Drei Stunden Strandspaziergang fordern uns. Reni und Amanda, ein Patenhund von Barbara, den wir noch schnell abgeholt hatten, toben im Wasser, apportieren Stöckchen und eine Holzscheibe aus den Wellen, kriegen gar nicht genug. Spike hasst Wasser und blöde Wasserspiele und grantelt lieber fremde Hunde an, Oskar trabt einfach nur freundlich nebenher. Der Rückweg zum Auto zieht sich. Nach diesem langen Marsch haben wir uns was Gutes verdient. Barbara fährt bei der größten Konditorei vorbei, die ich je gesehen habe. Aus der Riesenauswahl suchen wir uns jede zwei Törtchen aus. YamYam!! Aber nach dem ganzen Süßkram haben wir irgendwann auch wieder Lust auf lecker deftiges Abendessen.
So ein letzter Abend hat für mich immer etwas Melancholisches. Wir reden nicht viel, gucken Tatort und gehen frühzeitig schlafen. Obwohl Oskar neben mir schlummert und alles gut ist, liege ich stundenlang wach.

Montag, den 14.03.
Barbara fährt früh ins Büro, nimmt Spike und Reni mit. Oskar bleibt bei mir. Gemeinsam warten wir auf Susi, die mit meinem Flugpatenkind Gem gegen 10 Uhr kommen und uns nach Larnaca bringen wird. Als wir dort anlanden, hat Susi nach dieser einen Woche sage und schreib 700 KM mehr auf dem Tacho. Die weiteren Ereignisse des Tages habe ich schon im Ankunftsbericht beschrieben.

Nachlese:
Neben den oben beschriebenen kleinen und großen Ereignissen dieser Woche gab es natürlich auch die Katastrophenbilder aus Japan und die Sorge um Jango.
Meinem Patenhund Jango geht es schon seit einiger Zeit nicht gut. Seine Hüften und das Alter machen ihm zu schaffen. Shami hat ihn mit nachhause genommen, wo er mehr Ruhe hat als im Shelter, wo es warm ist und wo der Tierarzt schnell nach ihm schauen kann.

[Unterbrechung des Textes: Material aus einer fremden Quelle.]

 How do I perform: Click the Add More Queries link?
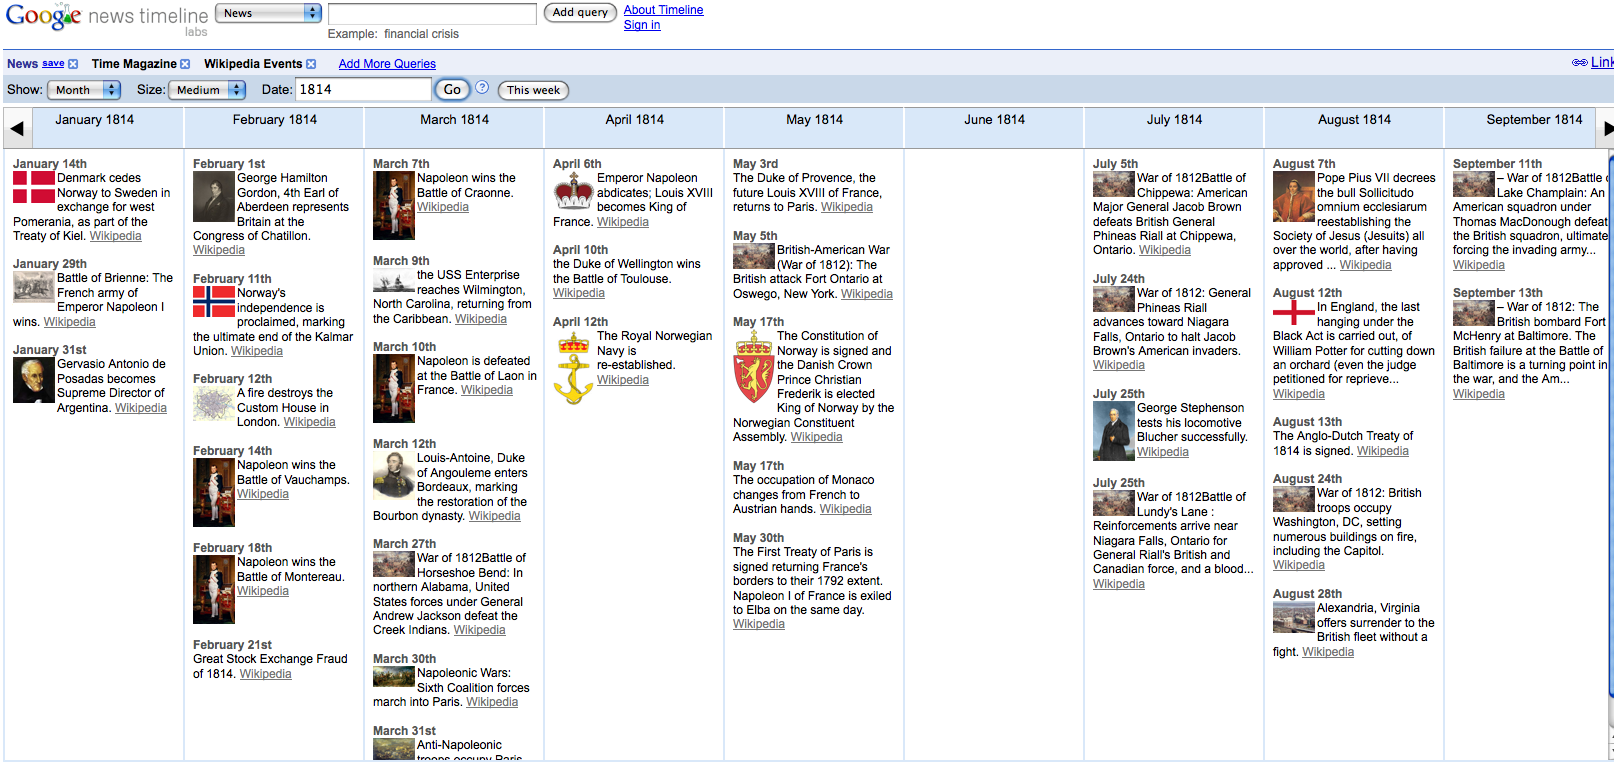coord(387,64)
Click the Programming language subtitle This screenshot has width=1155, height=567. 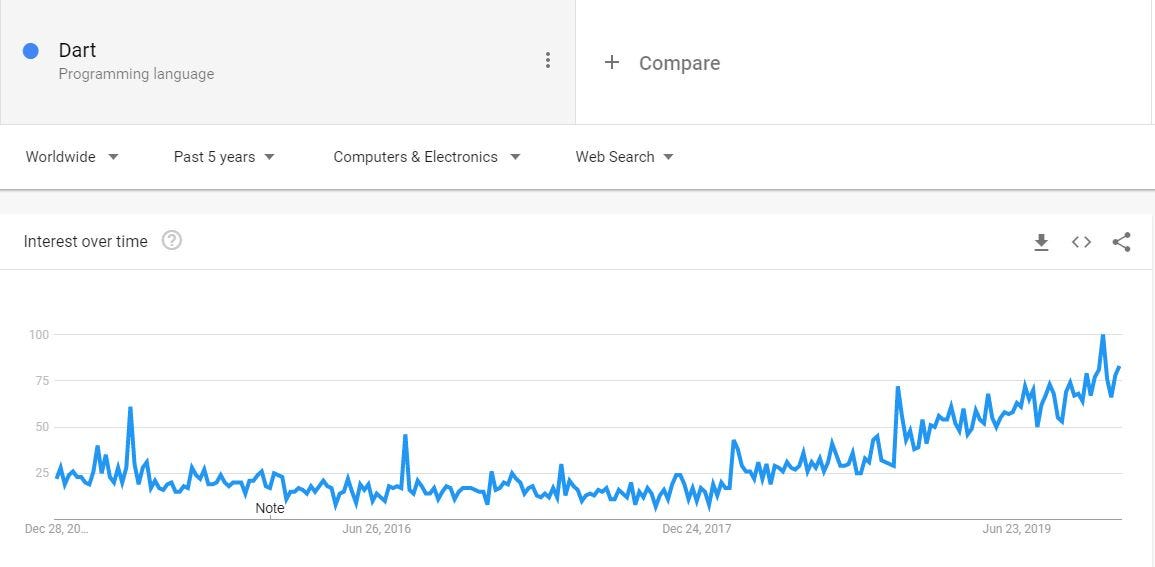(136, 74)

Das alles wusste ich, bevor ich nach Zypern kam. Immer wenn die Sonne scheint, nimmt Shami ihn mit ins Shelter, damit er an seinem Lieblingsplatz in der Sonne liegen und schauen kann. Wenn es Zeit für Jango ist, sein Geschäft zu machen, hilft ihm Shami ins Gras und trägt ihn wieder zurück. Das alles erlebe ich mit an meinem ersten Shelter-Tag. Ich muss heulen, vor Mitgefühl mit Jango und vor Rührung, wie liebevoll Shami und Sunnji mit ihm umgehen, alles tun, um ihm die letzte Zeit seines Lebens zu erleichtern. Zwei Tage, nachdem ich wieder in Köln bin, kommt morgens eine SMS: Jango ist in der Nacht für immer eingeschlafen.

Am Ende meines Reiseberichtes eine großes Danke an Barbara und Susi und an Shami und Sunnji für die unvergessliche Woche und alles, was Ihr Tag für Tag für die Zypernhunde leistet. Euch als Freunde zu haben, macht mich froh!